◆ **WORK ITEM**
For the material below, return exactly the lines starting at the one holding "Image resolution: width=1512, height=2422." and ending at the one holding "Infotainment", counting both as part of the range.

◆ **DATASET EXTRACT**
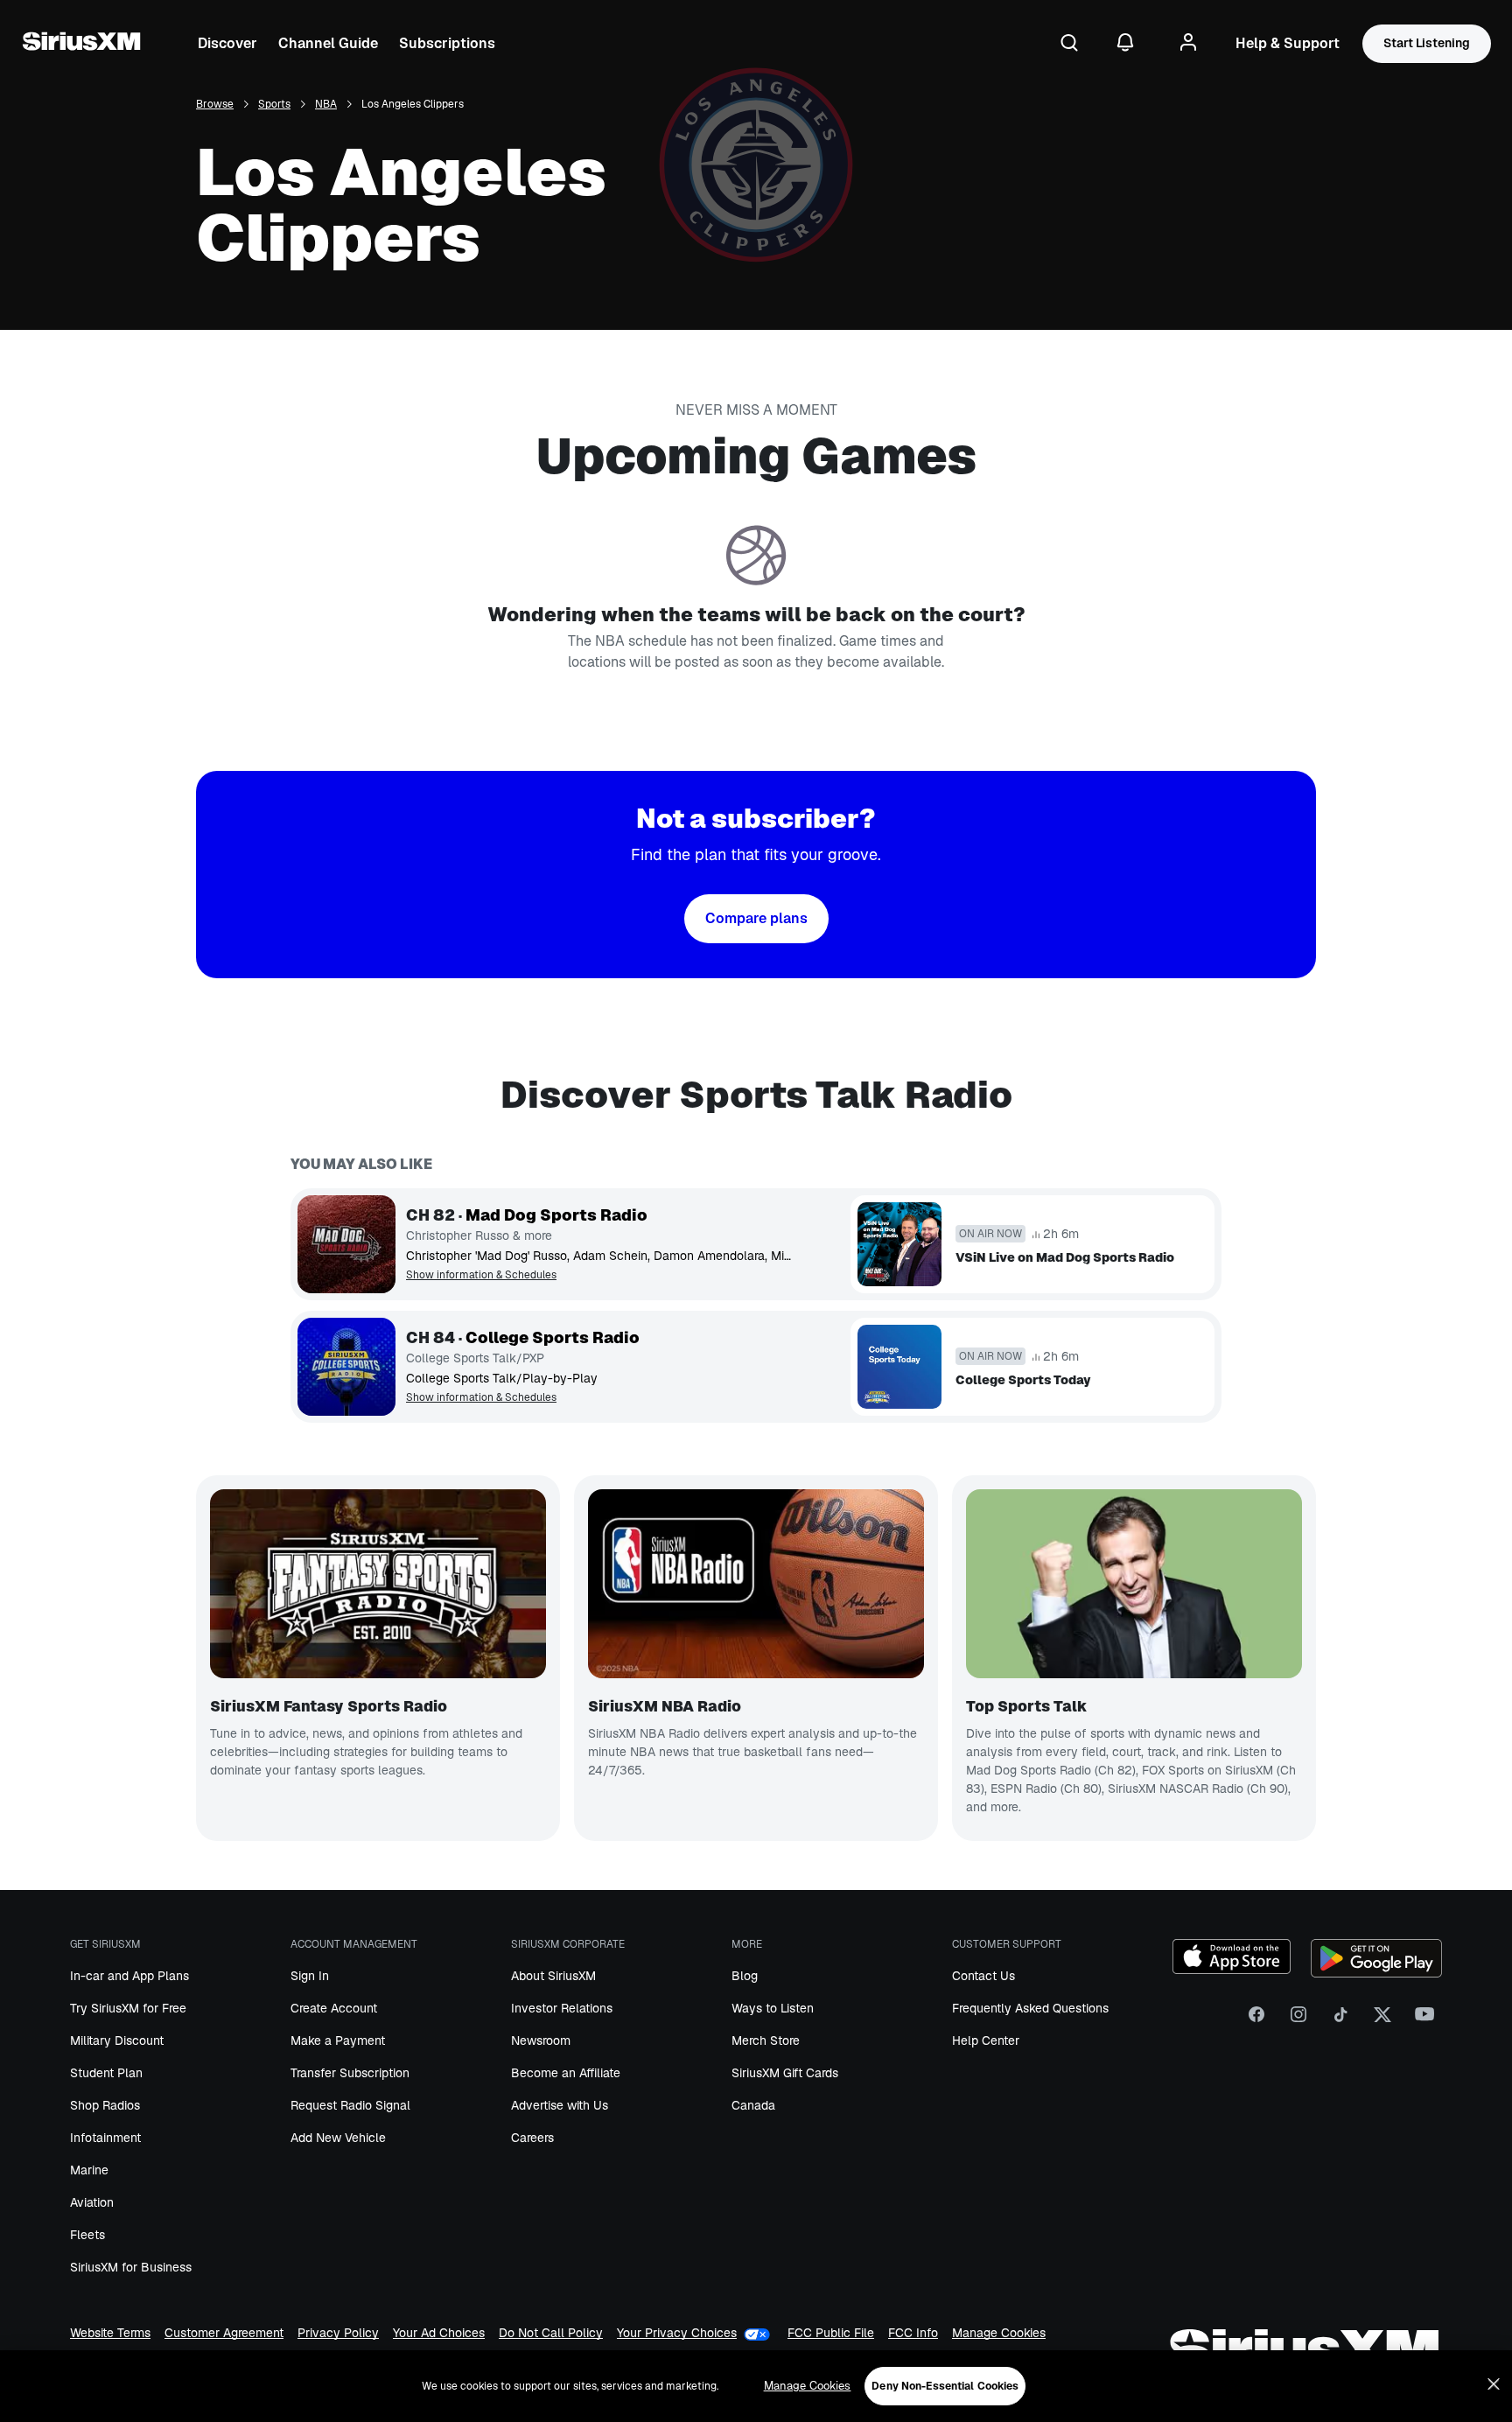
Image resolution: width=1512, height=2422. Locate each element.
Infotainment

==

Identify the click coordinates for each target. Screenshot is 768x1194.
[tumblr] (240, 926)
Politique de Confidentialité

◆ **REPLY TO THE TASK**
Image resolution: width=1512, height=2422. Locate each element.
Infotainment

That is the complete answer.